The Worthiness Crisis

Okay, so this topic is bigger than a blog post can contain, but it’s a start. I’m so worried about this problem, I need to start talking about it every place I can. The problem: many people, and most notably young people, feel that their worth is in question. They (or really “we”) feel that worth is tied to things like GPA, salary, position, social class, appearance, romantic success, productivity, cleanliness, organization, keeping up with milestones, how cool you look on Facebook…pretty much everything. It’s always at stake. “Am I good enough?” is the question plaguing so many wonderful, lovely people everywhere.

The interesting thing for me is that many people who look like they are succeeding on many of these measures are the ones who feel the worst.
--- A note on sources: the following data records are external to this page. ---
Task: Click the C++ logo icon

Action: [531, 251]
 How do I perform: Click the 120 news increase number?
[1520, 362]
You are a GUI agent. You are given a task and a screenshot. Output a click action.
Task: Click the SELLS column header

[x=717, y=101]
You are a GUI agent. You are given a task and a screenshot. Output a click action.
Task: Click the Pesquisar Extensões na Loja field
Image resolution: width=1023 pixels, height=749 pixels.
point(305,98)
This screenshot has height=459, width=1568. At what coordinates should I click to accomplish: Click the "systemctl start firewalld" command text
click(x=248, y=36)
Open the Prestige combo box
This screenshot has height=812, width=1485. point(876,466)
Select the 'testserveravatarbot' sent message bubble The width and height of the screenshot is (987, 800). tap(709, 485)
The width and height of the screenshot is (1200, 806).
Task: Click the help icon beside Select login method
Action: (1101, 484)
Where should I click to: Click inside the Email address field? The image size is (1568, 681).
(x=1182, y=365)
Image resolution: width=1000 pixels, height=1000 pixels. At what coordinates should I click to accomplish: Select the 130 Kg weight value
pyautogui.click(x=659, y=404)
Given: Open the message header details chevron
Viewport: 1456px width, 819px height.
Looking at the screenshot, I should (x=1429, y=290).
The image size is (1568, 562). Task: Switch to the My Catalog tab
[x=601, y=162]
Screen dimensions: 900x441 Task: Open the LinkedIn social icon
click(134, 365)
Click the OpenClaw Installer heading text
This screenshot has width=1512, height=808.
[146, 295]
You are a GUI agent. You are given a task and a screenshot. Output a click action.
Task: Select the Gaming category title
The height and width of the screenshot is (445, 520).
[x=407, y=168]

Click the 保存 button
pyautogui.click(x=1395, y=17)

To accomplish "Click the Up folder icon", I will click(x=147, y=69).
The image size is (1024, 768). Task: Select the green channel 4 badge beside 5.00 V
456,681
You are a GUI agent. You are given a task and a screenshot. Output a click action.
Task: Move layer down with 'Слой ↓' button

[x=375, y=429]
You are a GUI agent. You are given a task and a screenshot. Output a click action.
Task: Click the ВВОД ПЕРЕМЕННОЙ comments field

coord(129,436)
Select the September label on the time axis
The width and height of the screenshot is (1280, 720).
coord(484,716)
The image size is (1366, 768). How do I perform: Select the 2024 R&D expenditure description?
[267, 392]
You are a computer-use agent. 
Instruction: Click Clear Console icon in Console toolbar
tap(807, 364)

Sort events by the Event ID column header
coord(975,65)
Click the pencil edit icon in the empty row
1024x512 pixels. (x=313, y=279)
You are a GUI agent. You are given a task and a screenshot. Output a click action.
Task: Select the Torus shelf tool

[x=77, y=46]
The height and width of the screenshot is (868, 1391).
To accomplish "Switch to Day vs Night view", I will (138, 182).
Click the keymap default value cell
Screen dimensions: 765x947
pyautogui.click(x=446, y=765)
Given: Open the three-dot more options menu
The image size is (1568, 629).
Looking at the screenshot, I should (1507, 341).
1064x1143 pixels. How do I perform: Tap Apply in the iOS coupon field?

I think it’s because when you are acutely aware of what you are being measured on, you can see all the places you fall short. Since we cannot do everything under the sun well all of the time, it becomes incredibly easy to feel like a failure. It becomes too easy to see every criticism and rejection as evidence of not being “good enough.”

I’ve been thinking a lot about this topic, as maybe you can see from some of my posts. So, I was really encouraged to read a recent interview with Brene Brown. If you have not seen her first and second TED talks, I can’t encourage you enough to check them out. She said in her interview “When you get to a place where you understand that love and belonging, your worthiness, is a birthright and not something you have to earn, anything is possible.” I wanted to get up off the couch and applaud.

Indeed, understanding that you are worthy by virtue of being born is the secret to much relief and happiness. It makes me wonder, what would happen if we truly bought into this notion? The idea is old- it’s really equality in its most pure form. But we’ve lost touch. And in losing touch we’ve created a generation or more of people who don’t know they’re good enough just by being them. So my job is largely helping people to see what is already and has always been fundamentally true.

Feeling worthy of love and belonging gives us the security to go out into the world and do good, important work. It gives us the strength to give love and compassion generously without fear. That’s why it’s so important. That’s why I might never shut up about it.